With two 5,000-yard seasons already (5,020 in 2008 and 5,671 in ’09) and four senior receivers returning, the potential is there for Keenum, who has averaged 315.9 yards per game.

It was a strong right arm, an uncanny understanding of a unique, aerial-based offense and what seemed a once-in-a-blue-moon set of circumstances that helped Chang surpass Ty Detmer’s 13-year-old records (15,031 passing yards, 14,665 total offense) in 2004.

Chang’s mark was compiled over 53 games, compared with Detmer’s 48, and came in part because the NCAA gave Chang back a year for the 2001 campaign in which he suffered a season-ending injury. Chang also benefitted from two rule changes, the number of permissible regular-season games was expanded to 13 in 2002 and a policy change permitted bowl game statistics to be counted.

It was an alignment of stars and circumstance that didn’t figure to be repeated any time soon. Until now, with Keenum looking at the possibility of playing 52-54 games.
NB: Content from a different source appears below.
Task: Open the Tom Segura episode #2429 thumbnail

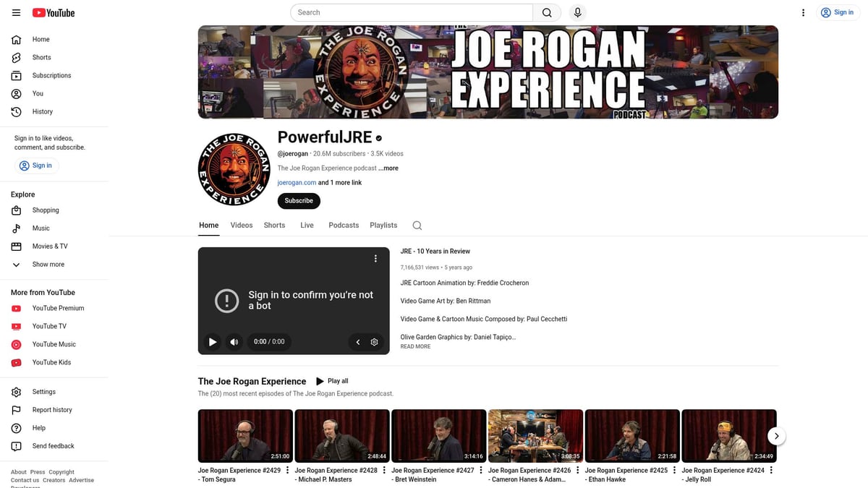Action: tap(245, 435)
"The extra year will definitely help (Keenum)," said Jones, whose Southern Methodist team competes against Houston in Conference USA. Jones said Keenum shares some of Colt Brennan’s attributes, "he’s very accurate, athletic and extremely competitive." Said Jones, "If he stays healthy, he’ll most likely do it."

"Healthy" being the operative word for Keenum, who won an appeal for a sixth year precisely because of debilitating injuries — a severe shoulder separation in 2005 and a torn knee ligament last season — that cost him two years. Though rare, the NCAA can award medical hardship waivers if an athlete misses two seasons due to injury.

Houston has a 12-game regular-season schedule but perhaps as many as 14 if they go to the Conference USA title game and a bowl.

Which, were it to play out that way, could make for an interesting Sheraton Hawaii Bowl — if Keenum and the Cougars showed up here to play UH as C-USA’s representative in the Dec. 24 game.